Online calls have been issued for barriers to be rebuilt at one of Hong Kong’s main democracy protest sites.
Hundreds of Hong Kong police officers in riot gear raided the site at Mong Kok early Friday morning, clearing barricades and tents, but failing to shift protesters, many of whom refuse to leave the area they have inhabited for the past 18 days.
They continue to block southbound traffic on Nathan Road—the densely populated Kowloon peninsula’s main artery.
Users of a massively popular local Internet forum, the Hong Kong Golden forum, defiantly called for barriers to be rebuilt in Mong Kok on Friday night.
Known as “golden jai” (golden boys), the forum users comprise the more radical arm of the city’s democracy movement, and were believed to be responsible for an attempt to reoccupy a major thoroughfare in the government and financial district on Hong Kong Island on Tuesday.
The ensuing melee on Lung Wo Road became one of the most vicious set pieces of the three-week long protests, with 45 people arrested, and a prominent political activist savagely assaulted by police officers unaware that a television news crew was filming every blow.
Allegations of police brutality and images of wounded protesters have in recent days reignited public support for the movement, which is demanding that the powerful head of the city’s government, known as the Chief Executive, be directly elected from a list of candidates freely put forward by the city’s 3.5 million voters.
The central government in Beijing is insisting that Hong Kong’s leader must be chosen from a small field of candidates screened by a pro-establishment electoral committee.
In a bid to break the deadlock, embattled Chief Executive Leung Chun-ying said Thursday he was willing to push ahead with “dialog” with the protesters alongside the restoration of “order in Hong Kong, according to the laws of Hong Kong, as quickly as we can.”
The government scrapped talks with student leaders just a week ago, claiming that dialog was “impossible.”
Its reluctant resumption of negotiations with the same cocksure youths—clad in jeans and t-shirts scrawled with political slogans—is a reflection of the growing impact of the three-week-long protest, which is now the most significant political movement in China since the 1989 Tiananmen occupation in Beijing.
Alex Chow Yong-kang, secretary-general of the Hong Kong Federation of Students, welcomed the government’s announcement of renewed talks, but told the South China Morning Post that “if [Leung] is offering to talk but at the same time ordering police to clear the scene violently, the people will know how sincere he is.”
The Chief Executive has drawn scorn for his insistence that open nomination of candidates for the 2017 election is not on the table.

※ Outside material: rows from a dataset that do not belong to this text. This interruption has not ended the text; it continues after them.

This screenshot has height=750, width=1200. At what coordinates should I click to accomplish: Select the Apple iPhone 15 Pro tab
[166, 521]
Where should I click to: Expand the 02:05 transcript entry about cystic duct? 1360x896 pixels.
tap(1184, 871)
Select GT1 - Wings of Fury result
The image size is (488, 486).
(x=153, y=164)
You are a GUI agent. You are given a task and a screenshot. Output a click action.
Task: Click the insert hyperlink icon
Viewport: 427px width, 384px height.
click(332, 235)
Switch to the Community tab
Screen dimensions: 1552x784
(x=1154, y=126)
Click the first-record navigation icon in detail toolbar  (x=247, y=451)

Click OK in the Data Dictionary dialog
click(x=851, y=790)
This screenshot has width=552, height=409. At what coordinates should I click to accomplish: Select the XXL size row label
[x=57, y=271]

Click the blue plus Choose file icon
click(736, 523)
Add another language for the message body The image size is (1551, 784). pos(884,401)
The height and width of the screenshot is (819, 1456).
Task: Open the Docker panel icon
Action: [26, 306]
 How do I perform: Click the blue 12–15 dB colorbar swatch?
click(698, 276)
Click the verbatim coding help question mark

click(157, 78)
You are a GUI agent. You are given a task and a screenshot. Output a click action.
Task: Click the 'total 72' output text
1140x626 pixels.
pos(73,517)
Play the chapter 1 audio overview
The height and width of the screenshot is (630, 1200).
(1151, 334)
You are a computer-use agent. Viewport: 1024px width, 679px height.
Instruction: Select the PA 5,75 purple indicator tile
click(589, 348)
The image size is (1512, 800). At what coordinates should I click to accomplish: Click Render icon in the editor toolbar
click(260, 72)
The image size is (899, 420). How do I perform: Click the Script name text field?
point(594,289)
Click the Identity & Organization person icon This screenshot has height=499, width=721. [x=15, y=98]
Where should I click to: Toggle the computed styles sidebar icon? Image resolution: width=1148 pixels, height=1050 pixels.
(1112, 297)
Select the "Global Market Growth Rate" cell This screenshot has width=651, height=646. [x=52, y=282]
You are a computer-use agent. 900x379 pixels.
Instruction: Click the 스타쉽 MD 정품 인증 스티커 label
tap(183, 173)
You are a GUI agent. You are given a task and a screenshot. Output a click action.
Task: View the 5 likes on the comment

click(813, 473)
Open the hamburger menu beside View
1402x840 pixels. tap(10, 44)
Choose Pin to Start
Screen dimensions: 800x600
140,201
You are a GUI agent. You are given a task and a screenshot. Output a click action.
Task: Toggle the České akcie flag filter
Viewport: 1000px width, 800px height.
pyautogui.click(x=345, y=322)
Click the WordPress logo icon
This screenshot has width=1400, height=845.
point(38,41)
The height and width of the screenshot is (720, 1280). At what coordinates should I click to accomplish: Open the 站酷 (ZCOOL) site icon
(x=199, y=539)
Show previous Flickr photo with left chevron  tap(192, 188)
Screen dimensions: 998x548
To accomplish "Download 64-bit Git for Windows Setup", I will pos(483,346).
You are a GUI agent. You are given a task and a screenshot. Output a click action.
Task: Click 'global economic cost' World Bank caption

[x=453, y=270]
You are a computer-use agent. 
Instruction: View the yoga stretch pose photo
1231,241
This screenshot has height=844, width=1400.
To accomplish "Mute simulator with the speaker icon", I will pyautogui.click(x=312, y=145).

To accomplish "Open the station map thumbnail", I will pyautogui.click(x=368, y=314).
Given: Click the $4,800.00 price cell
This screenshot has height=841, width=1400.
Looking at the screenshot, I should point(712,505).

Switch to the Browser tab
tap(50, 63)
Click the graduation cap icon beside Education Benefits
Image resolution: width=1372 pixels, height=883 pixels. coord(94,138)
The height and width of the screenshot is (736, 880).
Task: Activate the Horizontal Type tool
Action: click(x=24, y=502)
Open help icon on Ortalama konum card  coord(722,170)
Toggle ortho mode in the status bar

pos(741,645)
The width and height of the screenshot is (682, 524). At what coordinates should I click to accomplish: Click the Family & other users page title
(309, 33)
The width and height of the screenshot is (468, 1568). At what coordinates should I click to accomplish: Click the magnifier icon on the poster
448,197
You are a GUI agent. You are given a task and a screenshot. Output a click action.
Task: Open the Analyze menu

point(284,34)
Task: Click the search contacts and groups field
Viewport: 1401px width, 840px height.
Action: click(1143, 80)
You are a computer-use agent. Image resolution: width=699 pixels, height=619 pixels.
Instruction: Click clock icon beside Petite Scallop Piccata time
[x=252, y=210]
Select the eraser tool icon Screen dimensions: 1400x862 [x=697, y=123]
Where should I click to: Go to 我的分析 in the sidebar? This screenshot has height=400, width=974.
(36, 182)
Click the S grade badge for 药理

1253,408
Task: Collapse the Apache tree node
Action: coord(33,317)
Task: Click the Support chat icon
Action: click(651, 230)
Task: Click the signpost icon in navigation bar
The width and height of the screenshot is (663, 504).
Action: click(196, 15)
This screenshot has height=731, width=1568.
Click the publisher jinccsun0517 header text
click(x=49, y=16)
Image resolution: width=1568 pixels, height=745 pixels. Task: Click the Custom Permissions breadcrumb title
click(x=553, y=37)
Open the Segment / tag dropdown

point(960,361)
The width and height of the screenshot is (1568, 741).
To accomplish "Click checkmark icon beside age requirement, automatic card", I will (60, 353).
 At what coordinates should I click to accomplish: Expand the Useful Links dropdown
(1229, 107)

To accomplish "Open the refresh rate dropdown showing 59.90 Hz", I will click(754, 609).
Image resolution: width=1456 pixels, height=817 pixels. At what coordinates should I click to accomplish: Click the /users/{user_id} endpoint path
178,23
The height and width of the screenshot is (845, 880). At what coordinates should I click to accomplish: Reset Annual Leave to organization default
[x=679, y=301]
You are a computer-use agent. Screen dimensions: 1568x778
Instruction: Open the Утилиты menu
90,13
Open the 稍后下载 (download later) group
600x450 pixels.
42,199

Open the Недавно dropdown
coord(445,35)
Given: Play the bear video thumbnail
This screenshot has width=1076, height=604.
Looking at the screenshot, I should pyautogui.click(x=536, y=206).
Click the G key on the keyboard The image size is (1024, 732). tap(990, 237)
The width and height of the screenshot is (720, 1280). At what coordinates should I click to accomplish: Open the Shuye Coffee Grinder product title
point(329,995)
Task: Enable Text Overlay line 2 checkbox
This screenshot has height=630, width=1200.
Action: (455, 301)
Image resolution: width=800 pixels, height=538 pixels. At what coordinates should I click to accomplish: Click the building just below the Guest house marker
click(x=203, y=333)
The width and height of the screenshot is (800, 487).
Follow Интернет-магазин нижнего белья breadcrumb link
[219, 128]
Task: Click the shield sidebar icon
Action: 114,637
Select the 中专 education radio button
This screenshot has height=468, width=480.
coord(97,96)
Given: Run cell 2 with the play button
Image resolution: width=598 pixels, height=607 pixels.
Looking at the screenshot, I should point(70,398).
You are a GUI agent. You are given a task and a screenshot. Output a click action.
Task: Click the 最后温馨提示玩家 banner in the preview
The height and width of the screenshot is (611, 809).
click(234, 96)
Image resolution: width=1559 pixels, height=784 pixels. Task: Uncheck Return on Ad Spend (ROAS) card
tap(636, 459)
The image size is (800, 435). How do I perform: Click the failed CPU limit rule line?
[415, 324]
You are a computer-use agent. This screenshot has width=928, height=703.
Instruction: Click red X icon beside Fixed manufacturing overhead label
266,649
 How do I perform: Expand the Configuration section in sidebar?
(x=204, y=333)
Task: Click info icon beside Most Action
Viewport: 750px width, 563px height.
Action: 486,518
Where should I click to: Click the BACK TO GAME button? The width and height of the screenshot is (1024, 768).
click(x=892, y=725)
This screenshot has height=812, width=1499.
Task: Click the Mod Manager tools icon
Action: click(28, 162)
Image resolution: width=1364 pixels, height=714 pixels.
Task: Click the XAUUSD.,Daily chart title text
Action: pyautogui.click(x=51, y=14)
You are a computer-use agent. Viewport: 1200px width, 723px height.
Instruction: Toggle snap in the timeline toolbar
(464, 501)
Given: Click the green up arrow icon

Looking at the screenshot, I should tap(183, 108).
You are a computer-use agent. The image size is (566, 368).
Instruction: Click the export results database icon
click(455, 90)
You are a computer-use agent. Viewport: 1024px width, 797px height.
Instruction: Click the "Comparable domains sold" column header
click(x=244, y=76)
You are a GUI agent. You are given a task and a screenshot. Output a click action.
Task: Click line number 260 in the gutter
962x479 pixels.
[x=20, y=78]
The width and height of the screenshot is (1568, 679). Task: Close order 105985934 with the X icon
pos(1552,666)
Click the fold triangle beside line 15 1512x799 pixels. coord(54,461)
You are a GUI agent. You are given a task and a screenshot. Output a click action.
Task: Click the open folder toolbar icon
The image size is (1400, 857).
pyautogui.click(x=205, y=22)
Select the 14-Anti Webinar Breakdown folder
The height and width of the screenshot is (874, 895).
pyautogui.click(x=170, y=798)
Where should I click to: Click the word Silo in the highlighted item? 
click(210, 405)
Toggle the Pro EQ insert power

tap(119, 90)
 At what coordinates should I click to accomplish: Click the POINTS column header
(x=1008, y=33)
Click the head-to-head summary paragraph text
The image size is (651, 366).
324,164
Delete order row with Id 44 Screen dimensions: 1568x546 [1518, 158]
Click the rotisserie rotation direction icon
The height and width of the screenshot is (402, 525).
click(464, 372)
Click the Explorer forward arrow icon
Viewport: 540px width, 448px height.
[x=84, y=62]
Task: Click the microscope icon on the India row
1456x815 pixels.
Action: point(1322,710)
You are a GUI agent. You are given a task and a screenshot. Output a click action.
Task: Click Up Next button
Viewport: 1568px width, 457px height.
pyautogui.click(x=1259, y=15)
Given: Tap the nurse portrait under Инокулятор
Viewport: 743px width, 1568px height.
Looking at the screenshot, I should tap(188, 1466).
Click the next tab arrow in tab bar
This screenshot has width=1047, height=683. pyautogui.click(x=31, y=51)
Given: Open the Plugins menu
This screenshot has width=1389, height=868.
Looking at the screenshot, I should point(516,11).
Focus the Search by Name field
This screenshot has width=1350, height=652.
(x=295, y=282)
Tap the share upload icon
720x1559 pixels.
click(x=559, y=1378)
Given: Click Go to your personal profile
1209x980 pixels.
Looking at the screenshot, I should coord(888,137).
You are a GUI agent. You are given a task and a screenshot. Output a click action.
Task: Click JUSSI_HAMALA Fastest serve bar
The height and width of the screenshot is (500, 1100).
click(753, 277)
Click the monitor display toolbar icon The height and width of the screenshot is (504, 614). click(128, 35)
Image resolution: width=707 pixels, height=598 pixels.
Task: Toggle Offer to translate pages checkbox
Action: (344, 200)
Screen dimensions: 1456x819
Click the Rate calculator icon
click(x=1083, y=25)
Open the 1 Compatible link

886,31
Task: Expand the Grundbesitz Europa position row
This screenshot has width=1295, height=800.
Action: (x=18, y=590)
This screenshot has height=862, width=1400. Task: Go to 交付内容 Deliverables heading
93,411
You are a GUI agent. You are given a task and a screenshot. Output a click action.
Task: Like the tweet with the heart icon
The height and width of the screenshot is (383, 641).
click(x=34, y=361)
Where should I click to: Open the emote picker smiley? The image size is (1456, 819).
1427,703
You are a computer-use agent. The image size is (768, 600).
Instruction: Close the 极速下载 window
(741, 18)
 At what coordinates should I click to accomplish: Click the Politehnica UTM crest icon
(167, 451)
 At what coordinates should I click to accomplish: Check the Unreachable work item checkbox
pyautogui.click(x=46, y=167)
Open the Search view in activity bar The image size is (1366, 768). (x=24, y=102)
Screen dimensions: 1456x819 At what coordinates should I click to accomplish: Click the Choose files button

“This shows that the Chief Executive doesn’t actually want to discuss anything,” said Kee Ma, a 60-year-old retired pharmacist camping out at the main protest site in Admiralty.
Other protesters are still upset about the heavy-handed police action in the last few days.
“The Chief Executive needs to apologize for police brutality,” said Mars Leung, 20, who, like many at the Admiralty camp, quit his job in order to participate in the protests full-time. “These statements just make people more angry.”